Le million va permettre au Comité central de maintenir les services publics et l’administration dans la capitale, un tour de force. Mais le 22 mars, il faut à nouveau des fonds. Rouland, qui est en contact avec Versailles, qui, alors, compte sur la famine pour faire céder Paris, rechigne. Varlin et Jourde menacent d’envoyer la troupe et obtiennent 300 000 francs. Rouland, effrayé, rejoint Versailles et laisse l’établissement à son sous-gouverneur, le marquis Alexandre de Plœuc. Ce noble légitimiste va poursuivre la stratégie de Rouland en négociant avec le nouveau représentant de la Commune, Charles Beslay, les avances accordées au compte-gouttes aux autorités parisiennes. Une sorte d’équilibre fragile se met alors en place. Beslay tente de faire comprendre à de Plœuc que le respect de la Banque dépend de sa générosité, de Plœuc, lui, jouant un chantage à la faillite. « La Banque de France est la fortune du pays ; hors d’elle plus d’industrie, plus de commerce ; si vous la violez, tous ses billets font faillite », dira au Conseil de la Commune Beslay, en reprenant les mots du marquis.

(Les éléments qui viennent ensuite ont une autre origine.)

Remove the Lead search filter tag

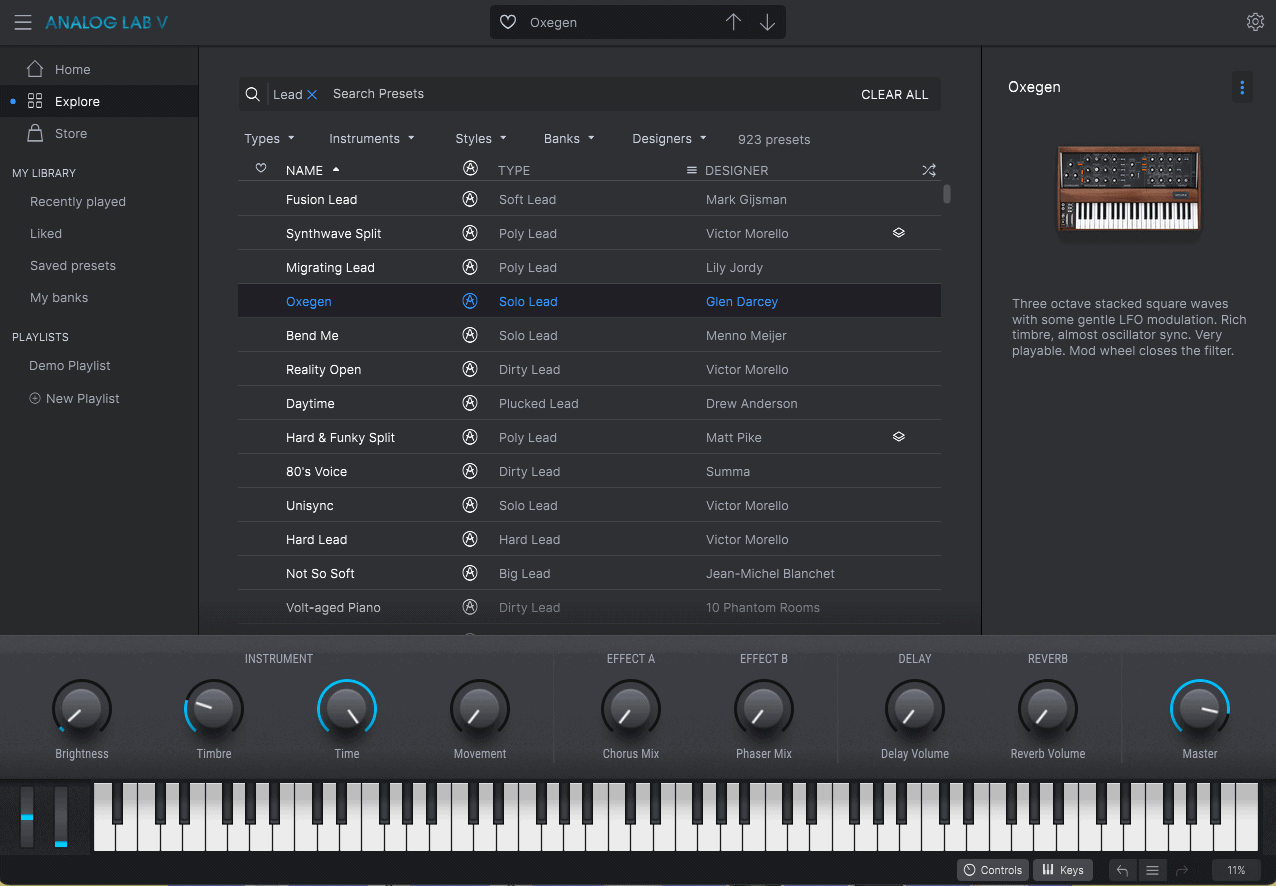pos(312,94)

Ce petit jeu aura finalement permis à la Commune de disposer, selon l’économiste Éric Toussaint, qui a récemment écrit un texte complet sur le sujet sur le site du Comité pour l’annulation de la dette du tiers-monde (CADTM) qu’il préside, de 16,7 millions de francs. Mais pendant ce temps, à Versailles, Rouland, ouvre les vannes et donne près de 320 millions au gouvernement de Thiers. Cette différence de un à vingt laisse songeur quand on regarde l’état des réserves. En septembre 1870, devant l’avancée allemande, 246 millions de francs d’or métallique et 300 millions de francs de billets de banque avaient été évacués de la rue de La Vrillière vers Brest. Le 18 mars, un convoi qui devait ramener 28 millions de francs-or avait été détourné à la demande de Rouland vers Toulon. Ces réserves restaient aux mains de Versailles.

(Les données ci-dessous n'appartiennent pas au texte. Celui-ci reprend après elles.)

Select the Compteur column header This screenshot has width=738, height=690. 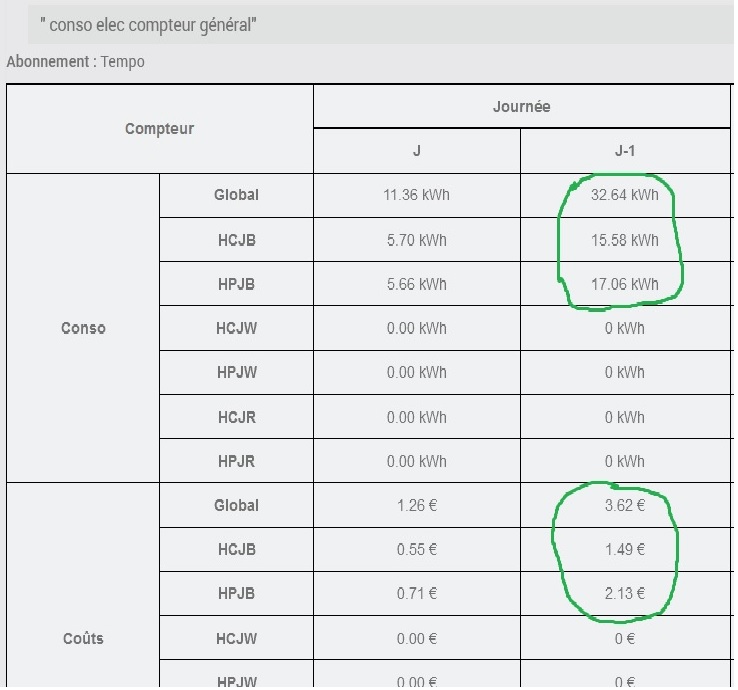(x=159, y=129)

Mais il restait encore 88 millions de francs d’or métallique et 166 millions de francs de billets dans les souterrains de la Banque de France. La Commune avait pris le contrôle de l’Hôtel de la Monnaie, où Zéphirin Camélinat, qui deviendra le doyen de la Commune et dont les funérailles en 1932 furent utilisées par le PCF pour récupérer le mouvement, organisait la frappe de nouvelles pièces. Et Lissagaray indique qu’entre les valeurs diverses déposées à la Banque et les billets n’attendant que la signature, pas moins de trois milliards de francs se trouvaient à disposition des communards qui négociaient chaque semaine quelques centaines de milliers de francs…
Certes, comme l’a souligné Éric Cavaterra dans son ouvrage paru en 1998 aux éditions de l’Harmattan, La Banque de France et la Commune de Paris, la Commune n’a jamais réellement manqué de fonds. Mais il relève aussi combien les insurgés avaient mené une politique parcimonieuse. L’absence d’une telle austérité n’aurait peut-être pas pu combler les problèmes stratégiques et militaires de la Commune, elle n’aurait peut-être pas assuré sa victoire alors que les troupes allemandes campaient encore à proximité. Mais disposer de davantage de fonds aurait sans doute ouvert de nouvelles possibilités à l’Hôtel de Ville, notamment dans le domaine des politiques sociales et des expérimentations économiques.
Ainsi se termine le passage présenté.